Other friends of Mary's include WJM's Happy Homemaker Sue Ann Nivens, and Georgette Franklin, who later marries Ted.

In the final episode of the series, the entire newsroom staff is fired—with the exception of Ted—in an effort to boost sagging ratings.

The Mary Richards character makes several guest appearances on spinoffs Rhoda and Phyllis via visits to New York and San Francisco, respectively, and in scenes via telephone. During one San Francisco trip, she befriends Phyllis's main nemesis, "Mother Dexter". In the opening scene of the Rhoda pilot, Mary accompanies Rhoda to the Minneapolis airport to see her off, but the scene was not shown in U.S. syndication, nor in the DVD release of Rhoda.

==Mary and Rhoda==
As revealed in the 2000 made-for-television movie Mary and Rhoda, following her departure as news producer from Minneapolis' WJM-TV, Mary Richards earned a master's degree in journalism and worked as a studio producer for ABC News in New York. She also married a congressman named Steven Cronin, with whom she had a daughter, Rose, circa 1980. Mary worked until Rose turns 12, then decided to quit in order to spend more time at home.

After her husband's 1999 death in a rock climbing accident, Mary discovers that he has squandered their money in his reelection campaigns. By this time, Rose is an English major at NYU. After spending time in Europe, Mary returns home to New York City in 2000 and reconnects with best friend Rhoda, also returning to New York City after having lived for a time in Paris. After job-hunting again for the first time in years, Mary is hired as a segment producer for WNYT in New York. There she works under station founder Jonah Seimeier, who's little more than half Mary's age.

Information supplied
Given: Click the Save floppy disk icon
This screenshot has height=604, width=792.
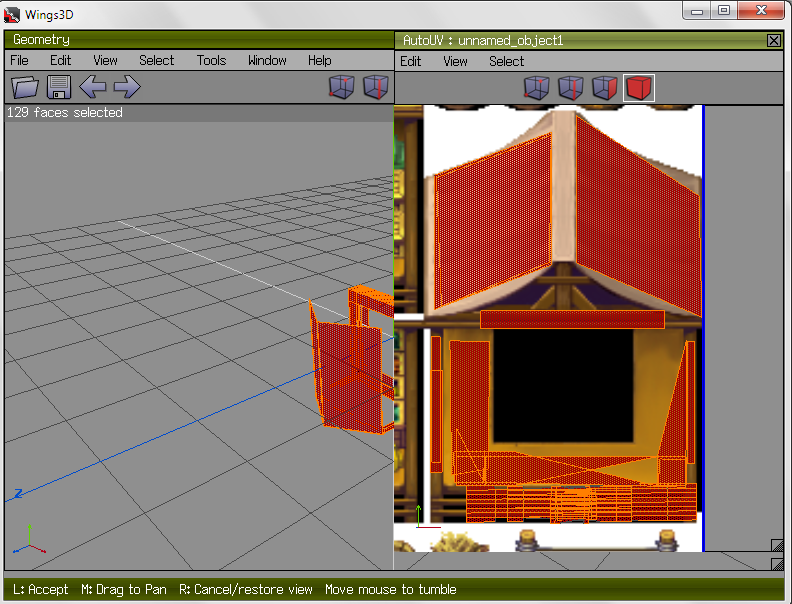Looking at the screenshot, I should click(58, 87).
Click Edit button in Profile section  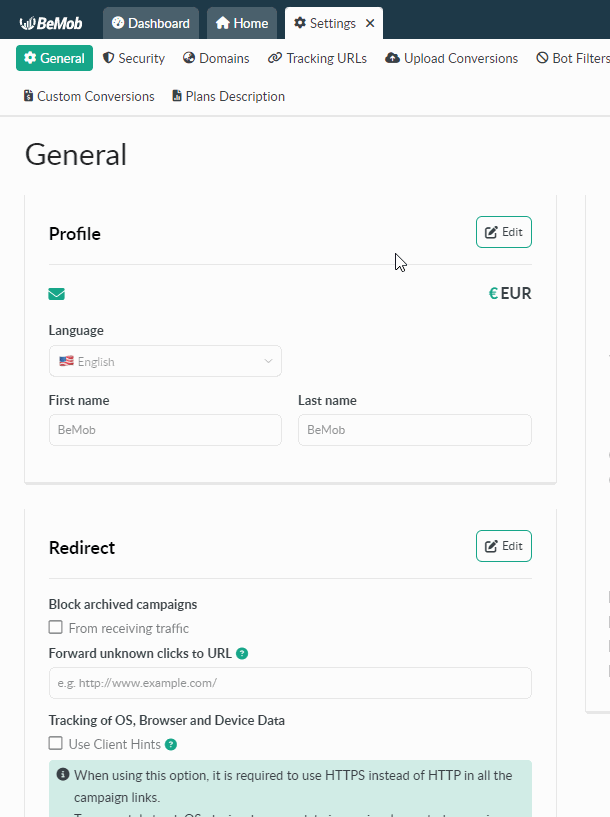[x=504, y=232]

* * *

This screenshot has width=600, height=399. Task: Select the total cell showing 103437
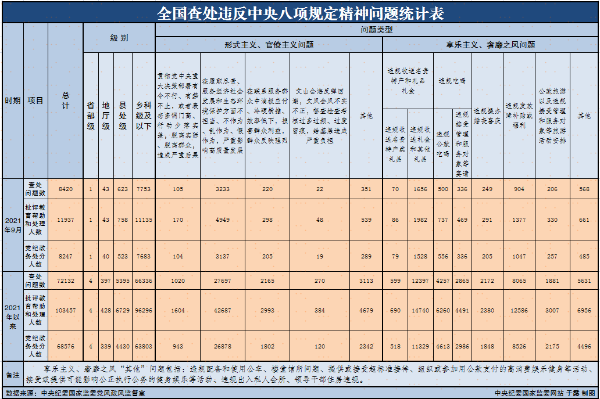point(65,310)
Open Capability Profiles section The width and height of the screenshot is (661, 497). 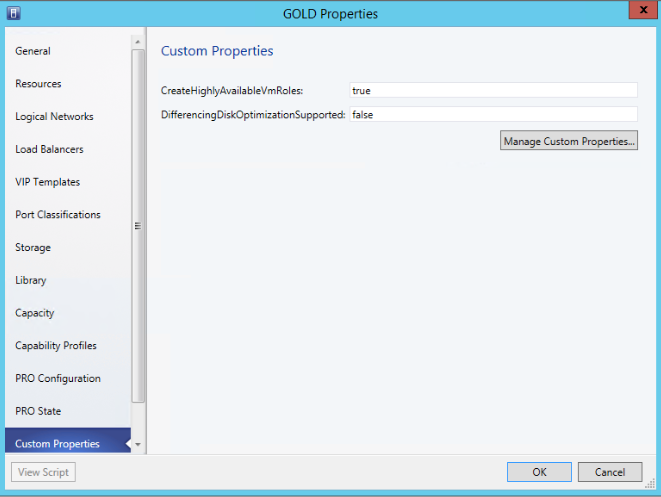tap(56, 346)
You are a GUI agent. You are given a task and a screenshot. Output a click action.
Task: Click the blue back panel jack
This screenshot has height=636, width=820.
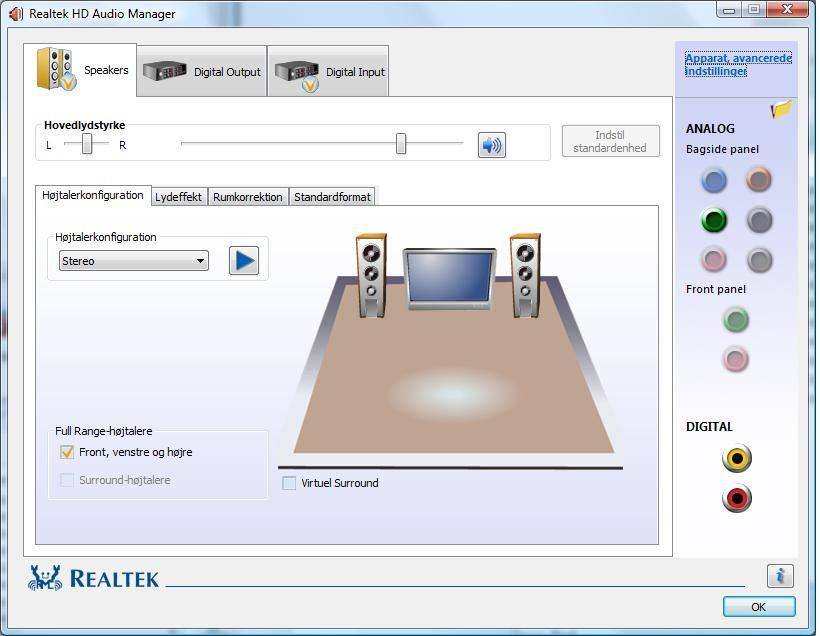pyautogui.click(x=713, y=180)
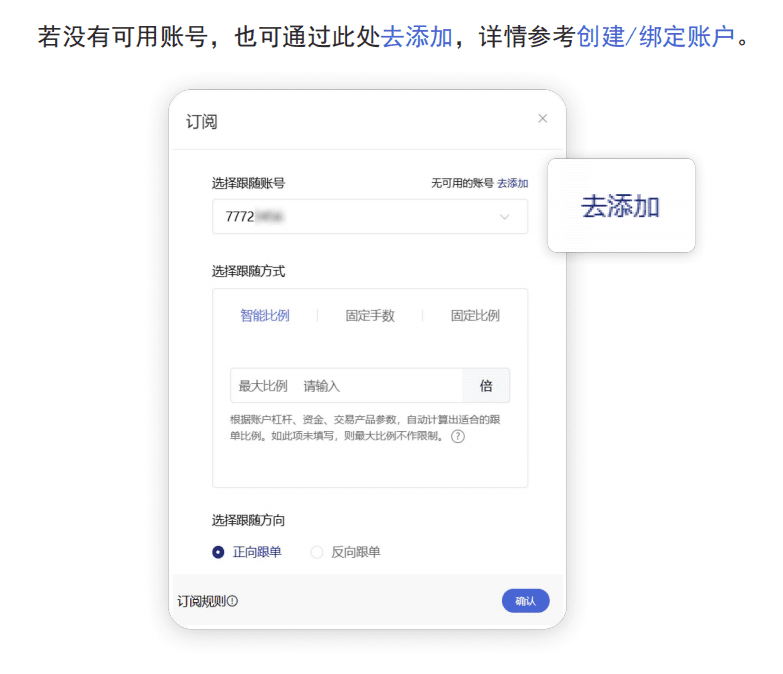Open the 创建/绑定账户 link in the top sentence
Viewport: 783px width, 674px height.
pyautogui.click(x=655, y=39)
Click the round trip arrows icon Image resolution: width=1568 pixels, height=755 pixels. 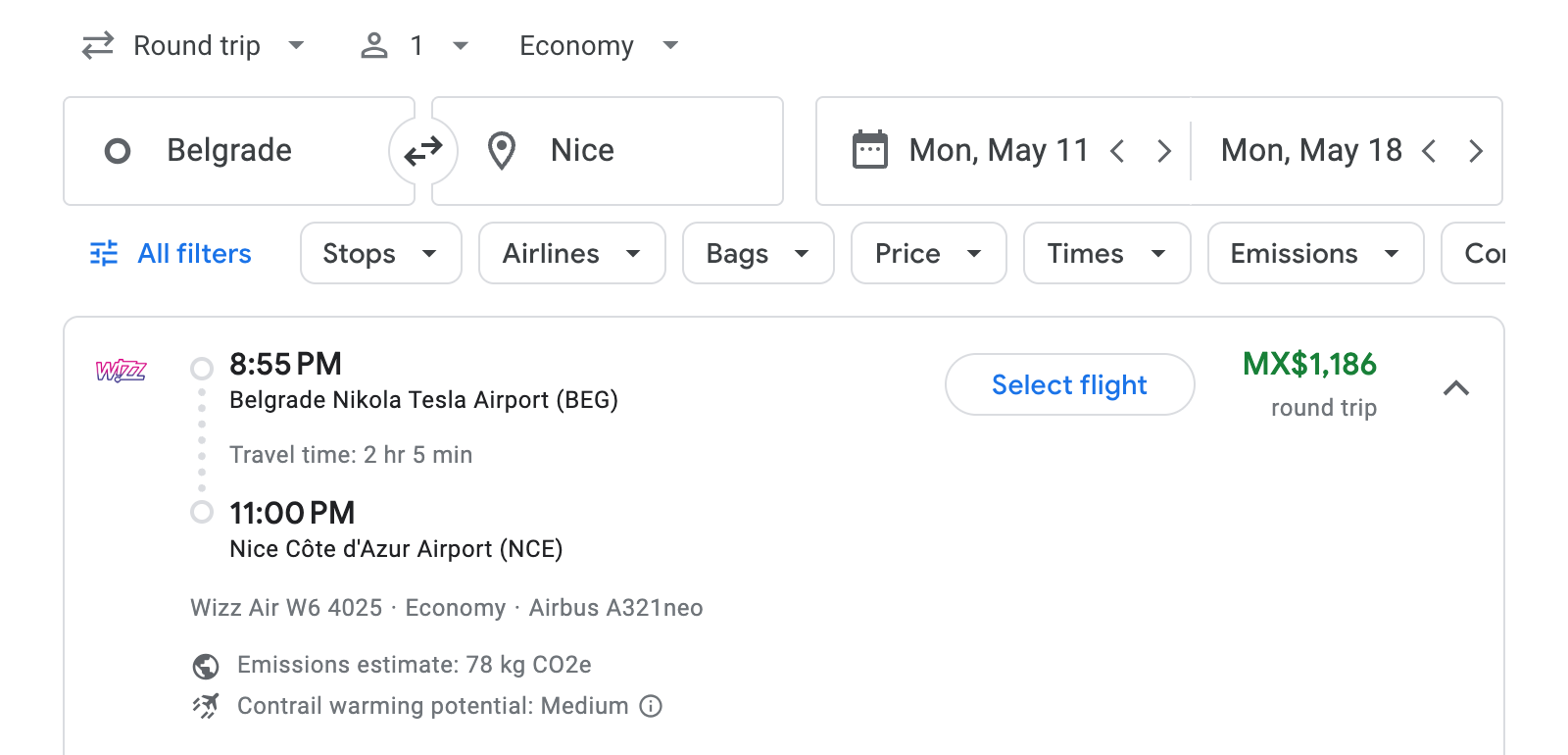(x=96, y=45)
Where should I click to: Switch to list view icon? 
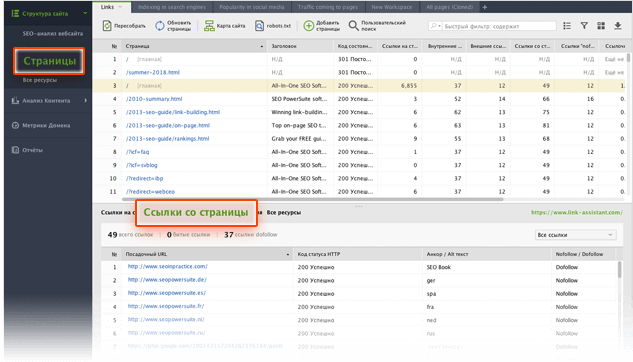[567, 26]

Exercise brief
Answer these questions from the text on Mary Richards:
(a) In the final episode of the series, which newsroom staff member is not fired?
(b) What degree did Mary Richards earn after leaving WJM-TV?
(c) In what year and in what kind of accident did her husband die?

Response for this exercise
(a) Ted
(b) A master's degree in journalism
(c) In 1999, in a rock climbing accident